Friday, January 13, 2006

Can You Read My Math?

In the film "Colussus: The Forbin Project", there comes a time when the two computers (Colussus and Guardian) decide to abandon "our" math and invent their own more efficient symbolic communication language.

In the Star Trek Next Generation episode "11001001", the Binars communicate much more efficiently with their own binary language than humans.

This article from BusinessWeek http://businessweek.com/print/magazine/content/06_04/b3968001.htm?chan=gl reports one attempt to begin encoding all information mathematically. From the article:

"How do you convert written words into math? Goldman says it takes a combination of algebra and geometry. Imagine an object floating in space that has an edge for every known scrap of information. It's called a polytope and it has near-infinite dimensions, almost impossible to conjure up in our earthbound minds. It contains every topic written about in the press. And every article that Inform processes becomes a single line within it. Each line has a series of relationships. A single article on Bordeaux wine, for example, turns up in the polytope near France, agriculture, wine, even alcoholism. In each case, Inform's algorithm calculates the relevance of one article to the next by measuring the angle between the two lines.

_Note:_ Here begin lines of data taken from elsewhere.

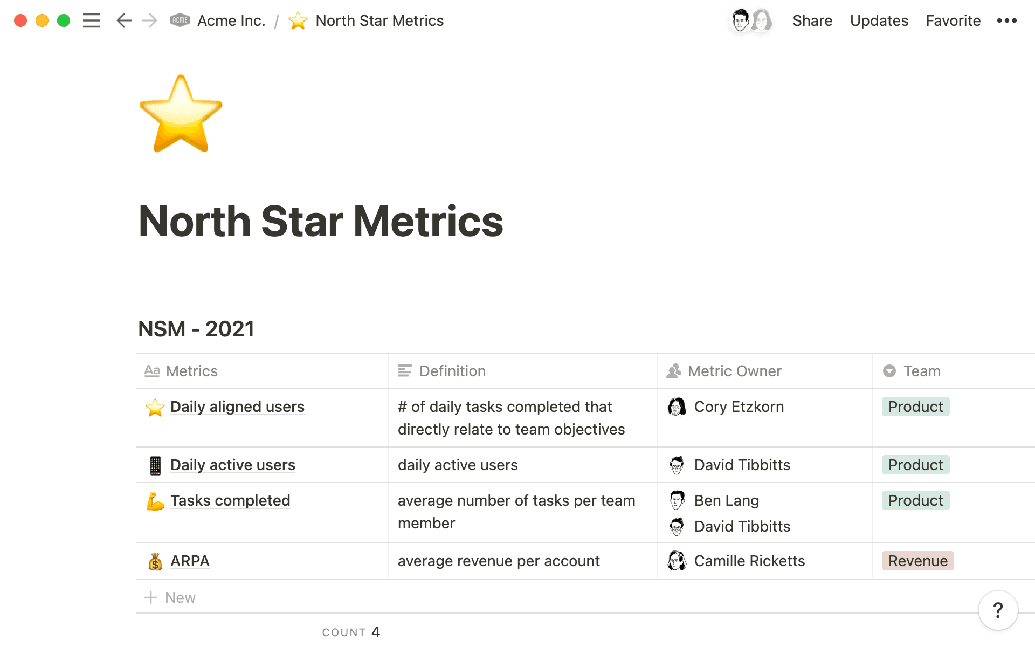1035x647 pixels.
Task: Click the Share button
Action: tap(812, 20)
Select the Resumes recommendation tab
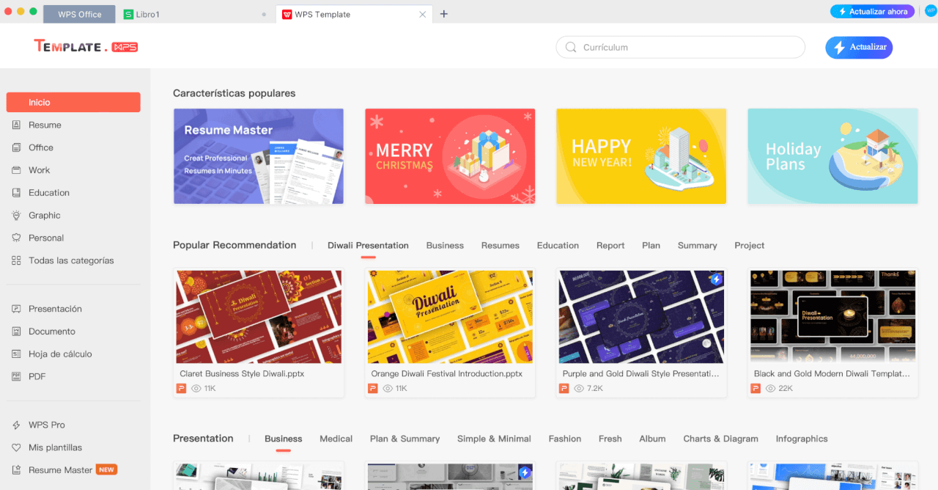 click(x=500, y=246)
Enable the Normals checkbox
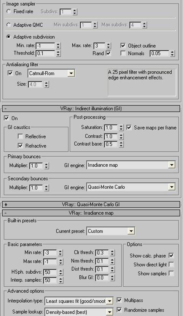Viewport: 183px width, 316px height. point(123,53)
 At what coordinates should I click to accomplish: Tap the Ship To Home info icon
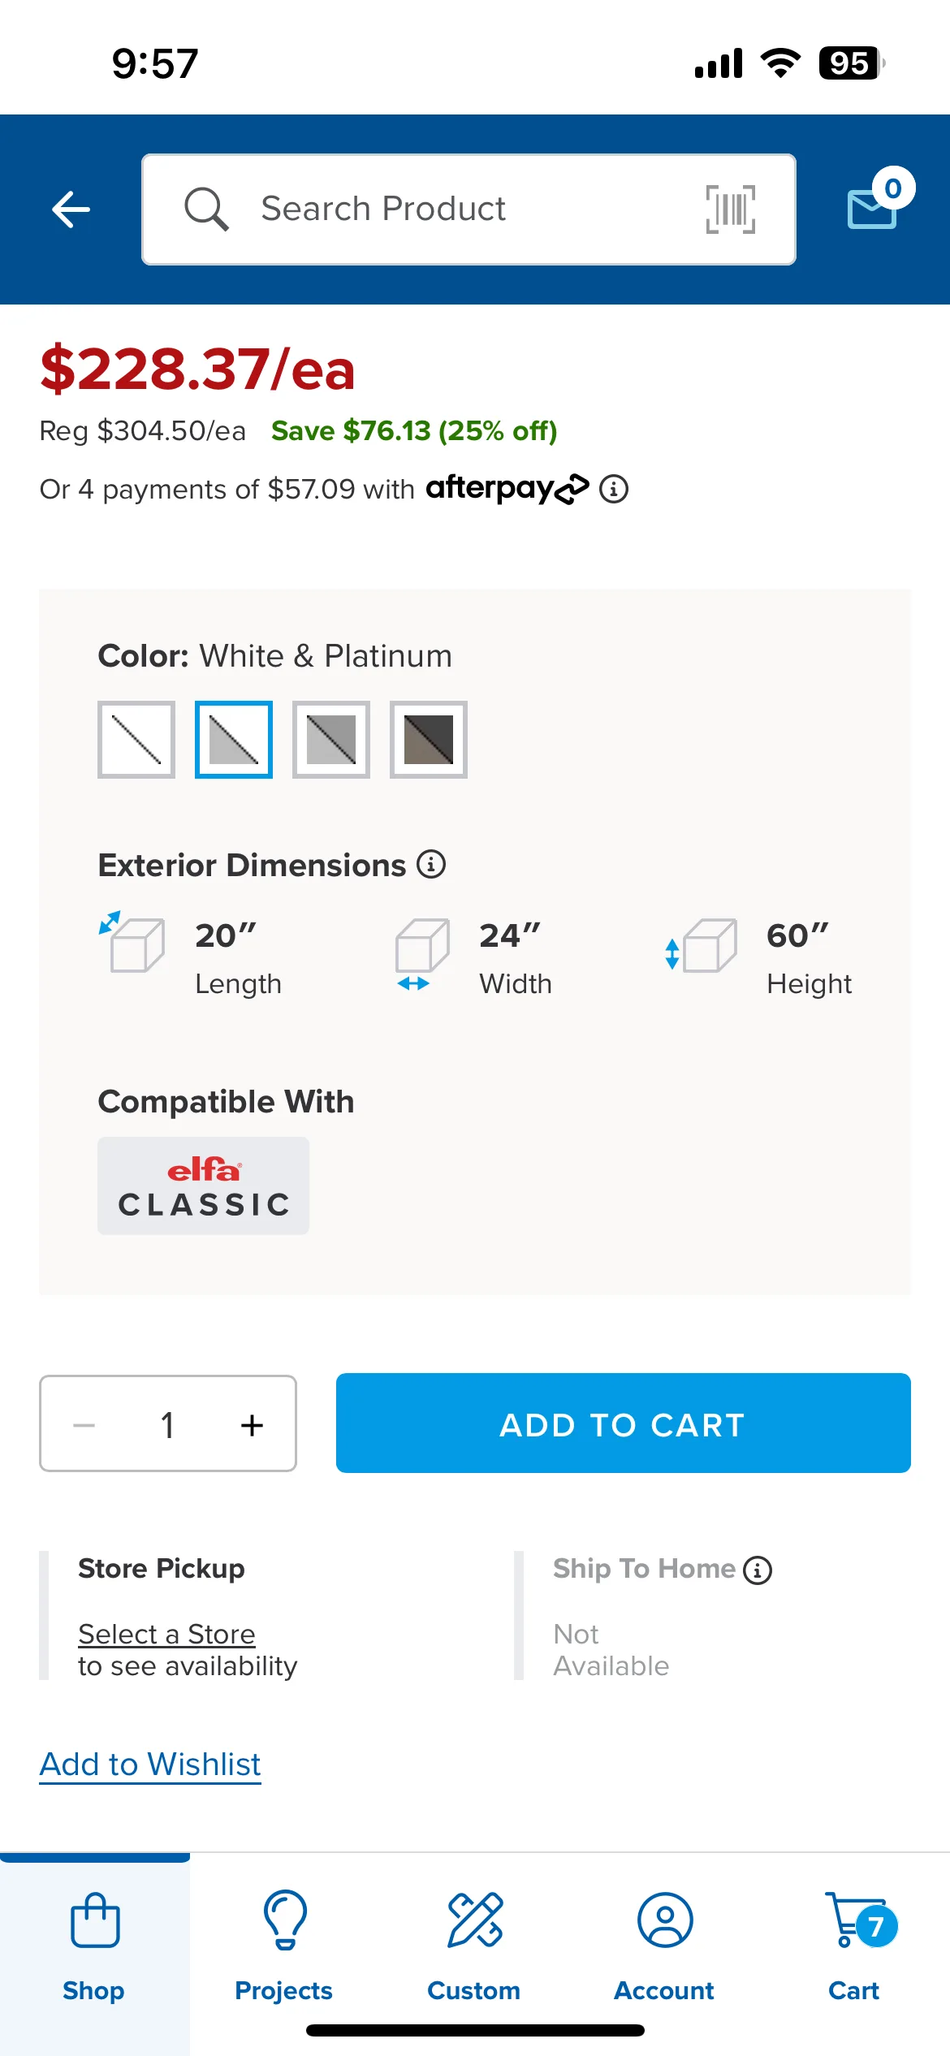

By the time you're reading these words, this very article will exist as a line in Goldman's polytope. And that raises a fundamental question: If long articles full of twists and turns can be reduced to a mathematical essence, what's next? Our businesses -- and, yes, ourselves."


How will we know when the computers processing all this information begin to self organize into intelligences with their own language, one which is far superior to English or any other existing language?

We're spending a lot of time and effort to get computers to understand our language. Perhaps it is we who should be learning theirs.